* **TEXTO DO DOCUMENTO**:
▼▼▼
Como Carlos Antonio Franchelo e Ângelo Bortolli, donos da colonizadora BRAPA, adquiriram as glebas 27, 27-A, 28 e 29 da Colônia Paranavaí para colonização, Adélia Aparecida de Souza Haracenko, em sua tese de doutorado “O Processo de Transformação do Noroeste do Paraná e a Construção das Novas Territorialidades Camponesas” (2007), explica que as glebas foram doações do então governador Moysés Lupion a seus “amigos” em troca de apoio político. O primeiro agraciado neste caso foi o libanês Salim Sayão que era muito próximo do governador e que depois vendeu as terras para Carlos Antonio Franchelo e Ângelo Bortolli (2007, p. 275).
▲▲▲
* **EXERCÍCIO**:
Devolva, sem nenhuma alteração, o trecho do texto sobre as glebas da Colônia Paranavaí que começa em "Como Carlos Antonio" e segue até "(2007, p. 275).".

* **MATERIAL FORNECIDO**:
▼▼▼
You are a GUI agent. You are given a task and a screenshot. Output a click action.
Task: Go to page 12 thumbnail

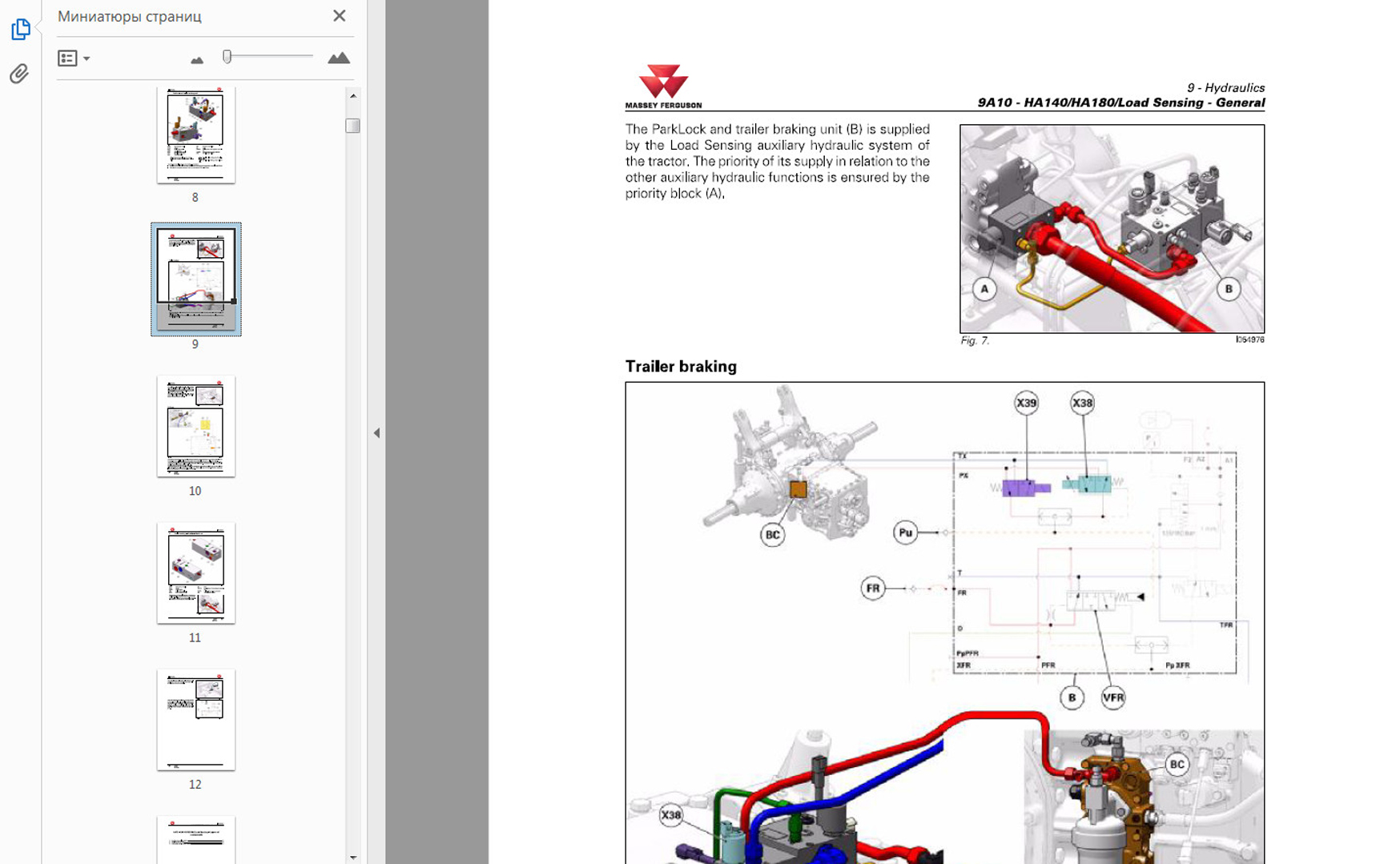pyautogui.click(x=195, y=719)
▲▲▲
* **RESPOSTA AO EXERCÍCIO**:
Como Carlos Antonio Franchelo e Ângelo Bortolli, donos da colonizadora BRAPA, adquiriram as glebas 27, 27-A, 28 e 29 da Colônia Paranavaí para colonização, Adélia Aparecida de Souza Haracenko, em sua tese de doutorado “O Processo de Transformação do Noroeste do Paraná e a Construção das Novas Territorialidades Camponesas” (2007), explica que as glebas foram doações do então governador Moysés Lupion a seus “amigos” em troca de apoio político. O primeiro agraciado neste caso foi o libanês Salim Sayão que era muito próximo do governador e que depois vendeu as terras para Carlos Antonio Franchelo e Ângelo Bortolli (2007, p. 275).